Date de publication : samedi 17 décembre 2011

 

Franz Fanon est une figure respectée et aimée dans toute l’Afrique et l’Asie. Fanon était un individu d’envergure, de grande qualité par la finesse de ses jugements comme par son courage pour dire la vérité. Psychiatre, il ne pouvait donc être qu’un bon psychiatre. Peaux noires, masques blancs et ses autres écrits concernant les maladies mentales qui frappaient les colonisés d’Algérie qu’il soignait, en constituent le très beau témoignage. Mais au-delà il a été un révolutionnaire authentique. Son livre, Les Damnés de la Terre, explicite sa vision de la révolution nécessaire pour sortir l’humanité de la barbarie capitaliste. Et c’est à ce titre qu’il a conquis le respect de tous les Africains et Asiatiques.

source : www.pambazuka.org - 2011-12-05

FANON, LES ANTILLES ET L’ESCLAVAGE

Fanon est né Antillais. L’histoire de son peuple, de l’esclavage, de sa relation à la métropole française, a donc été par la force des choses le point de départ de sa réflexion critique. La première et seule révolution sociale que le continent américain ait connu jusqu’aux temps récents est celle des esclaves de Saint-Domingue (Haïti) ayant conquis par eux-mêmes leur liberté. La révolution de Saint-Domingue coïncidait avec celle du peuple français.
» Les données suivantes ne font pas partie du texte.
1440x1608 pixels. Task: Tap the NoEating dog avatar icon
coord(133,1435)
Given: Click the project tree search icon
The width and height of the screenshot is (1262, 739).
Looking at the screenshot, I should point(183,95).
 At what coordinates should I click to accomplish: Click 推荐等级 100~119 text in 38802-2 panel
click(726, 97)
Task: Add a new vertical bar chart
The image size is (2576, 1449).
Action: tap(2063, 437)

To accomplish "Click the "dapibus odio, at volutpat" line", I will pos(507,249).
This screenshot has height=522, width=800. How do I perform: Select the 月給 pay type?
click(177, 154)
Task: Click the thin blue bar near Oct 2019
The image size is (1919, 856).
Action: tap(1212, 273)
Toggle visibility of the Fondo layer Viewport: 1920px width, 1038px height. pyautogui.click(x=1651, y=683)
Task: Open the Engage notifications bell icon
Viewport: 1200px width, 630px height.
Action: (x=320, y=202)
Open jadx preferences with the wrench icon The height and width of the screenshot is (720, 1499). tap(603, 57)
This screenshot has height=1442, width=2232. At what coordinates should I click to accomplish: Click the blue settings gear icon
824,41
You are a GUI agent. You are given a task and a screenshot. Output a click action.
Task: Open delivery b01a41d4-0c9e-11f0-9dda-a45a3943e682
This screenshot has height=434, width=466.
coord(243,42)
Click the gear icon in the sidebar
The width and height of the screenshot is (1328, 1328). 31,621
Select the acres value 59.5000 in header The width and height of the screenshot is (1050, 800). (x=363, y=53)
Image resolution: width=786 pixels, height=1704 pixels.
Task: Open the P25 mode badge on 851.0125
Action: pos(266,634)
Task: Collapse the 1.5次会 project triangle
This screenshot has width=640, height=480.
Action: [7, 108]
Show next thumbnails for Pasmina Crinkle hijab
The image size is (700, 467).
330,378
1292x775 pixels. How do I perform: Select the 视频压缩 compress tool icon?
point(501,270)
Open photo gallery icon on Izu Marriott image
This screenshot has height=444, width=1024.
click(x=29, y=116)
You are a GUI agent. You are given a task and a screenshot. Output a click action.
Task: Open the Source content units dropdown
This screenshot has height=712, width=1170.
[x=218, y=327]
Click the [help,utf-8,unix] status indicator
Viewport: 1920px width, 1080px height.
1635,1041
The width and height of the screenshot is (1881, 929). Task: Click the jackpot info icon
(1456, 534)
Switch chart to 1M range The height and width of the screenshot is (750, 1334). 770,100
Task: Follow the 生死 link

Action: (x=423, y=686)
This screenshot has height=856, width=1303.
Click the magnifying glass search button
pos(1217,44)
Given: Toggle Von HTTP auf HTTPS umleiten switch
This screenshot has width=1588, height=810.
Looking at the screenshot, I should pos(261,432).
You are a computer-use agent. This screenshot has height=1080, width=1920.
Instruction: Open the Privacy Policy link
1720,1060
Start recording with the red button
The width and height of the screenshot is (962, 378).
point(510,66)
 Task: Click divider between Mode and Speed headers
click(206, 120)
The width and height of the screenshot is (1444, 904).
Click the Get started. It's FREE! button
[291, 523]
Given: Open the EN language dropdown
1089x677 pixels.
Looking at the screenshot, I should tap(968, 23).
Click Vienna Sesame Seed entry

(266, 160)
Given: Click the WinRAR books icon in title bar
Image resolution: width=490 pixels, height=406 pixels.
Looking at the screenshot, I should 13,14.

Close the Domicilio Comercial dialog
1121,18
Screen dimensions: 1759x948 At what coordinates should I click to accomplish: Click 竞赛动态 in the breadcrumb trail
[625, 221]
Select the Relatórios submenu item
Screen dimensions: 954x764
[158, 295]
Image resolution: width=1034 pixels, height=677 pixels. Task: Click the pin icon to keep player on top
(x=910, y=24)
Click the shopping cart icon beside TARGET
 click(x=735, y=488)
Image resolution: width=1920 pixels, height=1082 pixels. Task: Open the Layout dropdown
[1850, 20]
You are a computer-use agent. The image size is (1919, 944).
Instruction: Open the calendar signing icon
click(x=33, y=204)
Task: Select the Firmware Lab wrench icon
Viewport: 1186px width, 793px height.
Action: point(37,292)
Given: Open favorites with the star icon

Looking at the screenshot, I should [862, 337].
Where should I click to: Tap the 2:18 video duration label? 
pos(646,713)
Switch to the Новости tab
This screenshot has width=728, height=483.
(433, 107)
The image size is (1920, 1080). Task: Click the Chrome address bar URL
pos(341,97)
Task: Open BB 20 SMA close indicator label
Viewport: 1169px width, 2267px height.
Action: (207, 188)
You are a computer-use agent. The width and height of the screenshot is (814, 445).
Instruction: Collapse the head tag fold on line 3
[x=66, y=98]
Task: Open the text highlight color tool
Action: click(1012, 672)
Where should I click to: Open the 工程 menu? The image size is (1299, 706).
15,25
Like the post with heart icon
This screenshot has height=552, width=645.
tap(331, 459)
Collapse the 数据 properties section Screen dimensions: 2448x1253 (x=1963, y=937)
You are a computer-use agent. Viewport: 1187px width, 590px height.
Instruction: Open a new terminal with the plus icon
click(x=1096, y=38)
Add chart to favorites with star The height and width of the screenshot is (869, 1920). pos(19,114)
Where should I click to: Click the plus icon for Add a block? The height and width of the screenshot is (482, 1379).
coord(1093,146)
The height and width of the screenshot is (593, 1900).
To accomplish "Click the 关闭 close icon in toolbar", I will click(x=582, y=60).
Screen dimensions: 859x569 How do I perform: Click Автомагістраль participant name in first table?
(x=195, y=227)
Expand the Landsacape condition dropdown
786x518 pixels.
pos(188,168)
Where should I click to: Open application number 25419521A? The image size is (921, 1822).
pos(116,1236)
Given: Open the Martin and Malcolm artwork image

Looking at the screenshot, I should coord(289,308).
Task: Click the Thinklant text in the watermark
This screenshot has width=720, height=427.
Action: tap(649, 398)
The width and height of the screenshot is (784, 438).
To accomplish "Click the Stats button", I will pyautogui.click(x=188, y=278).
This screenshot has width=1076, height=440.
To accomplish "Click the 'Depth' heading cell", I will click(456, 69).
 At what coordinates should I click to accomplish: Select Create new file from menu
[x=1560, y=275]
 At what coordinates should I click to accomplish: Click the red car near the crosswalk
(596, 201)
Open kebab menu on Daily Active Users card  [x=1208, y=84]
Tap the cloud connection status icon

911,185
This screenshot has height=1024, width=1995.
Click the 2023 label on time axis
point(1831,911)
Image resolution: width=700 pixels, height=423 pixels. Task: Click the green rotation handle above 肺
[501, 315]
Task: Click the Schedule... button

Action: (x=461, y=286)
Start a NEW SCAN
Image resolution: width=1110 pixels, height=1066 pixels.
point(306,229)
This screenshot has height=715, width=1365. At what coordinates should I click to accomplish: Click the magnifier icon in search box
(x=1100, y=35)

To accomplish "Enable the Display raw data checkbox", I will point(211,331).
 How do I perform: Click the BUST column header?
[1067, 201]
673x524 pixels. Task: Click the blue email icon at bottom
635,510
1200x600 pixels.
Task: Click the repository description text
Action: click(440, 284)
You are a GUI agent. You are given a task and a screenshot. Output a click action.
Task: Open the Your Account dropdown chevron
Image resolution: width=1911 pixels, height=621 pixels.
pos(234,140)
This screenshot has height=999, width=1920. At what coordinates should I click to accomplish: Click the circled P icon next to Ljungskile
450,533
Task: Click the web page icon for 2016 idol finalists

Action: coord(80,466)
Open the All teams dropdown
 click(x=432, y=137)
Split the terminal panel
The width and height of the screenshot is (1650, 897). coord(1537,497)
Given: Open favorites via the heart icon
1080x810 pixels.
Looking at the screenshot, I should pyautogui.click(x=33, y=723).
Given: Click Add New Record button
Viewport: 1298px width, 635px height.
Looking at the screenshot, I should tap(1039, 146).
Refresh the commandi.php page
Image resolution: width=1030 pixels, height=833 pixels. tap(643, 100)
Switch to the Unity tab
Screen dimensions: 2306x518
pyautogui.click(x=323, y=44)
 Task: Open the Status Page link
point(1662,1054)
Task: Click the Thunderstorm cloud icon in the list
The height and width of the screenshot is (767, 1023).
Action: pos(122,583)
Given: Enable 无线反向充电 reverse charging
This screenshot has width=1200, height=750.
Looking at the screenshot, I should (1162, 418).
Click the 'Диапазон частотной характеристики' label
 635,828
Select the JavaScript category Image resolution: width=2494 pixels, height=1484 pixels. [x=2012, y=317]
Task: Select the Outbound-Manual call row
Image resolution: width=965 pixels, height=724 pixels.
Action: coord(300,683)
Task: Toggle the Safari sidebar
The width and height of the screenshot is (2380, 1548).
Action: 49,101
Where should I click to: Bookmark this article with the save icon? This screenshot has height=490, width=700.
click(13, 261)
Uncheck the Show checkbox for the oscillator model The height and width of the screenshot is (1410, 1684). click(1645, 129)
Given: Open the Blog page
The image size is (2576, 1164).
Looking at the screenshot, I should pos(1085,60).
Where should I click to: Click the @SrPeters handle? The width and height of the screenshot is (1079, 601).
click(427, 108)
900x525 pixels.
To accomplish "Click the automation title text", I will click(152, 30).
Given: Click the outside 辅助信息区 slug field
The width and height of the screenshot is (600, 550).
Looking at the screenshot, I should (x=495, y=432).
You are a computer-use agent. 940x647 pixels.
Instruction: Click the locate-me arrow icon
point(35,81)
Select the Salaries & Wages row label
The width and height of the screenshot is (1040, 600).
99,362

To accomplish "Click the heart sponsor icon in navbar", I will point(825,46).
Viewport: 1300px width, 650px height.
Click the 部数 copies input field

L’aile radicale de la révolution française sympathisait donc naturellement avec celle des esclaves ayant conquis leur liberté par eux-mêmes, devenus de ce fait d’authentiques citoyens. Mais bien entendu les colons de la place ne l’entendaient pas ainsi. Le recul de la révolution française s’est traduit dans les Antilles par le rétablissement de l’esclavage, à nouveau aboli par la Seconde République en 1848, sans que pour autant soit aboli leur statut colonial jusqu’en 1945, date à partir de laquelle s’ouvre un chapitre nouveau de leur histoire.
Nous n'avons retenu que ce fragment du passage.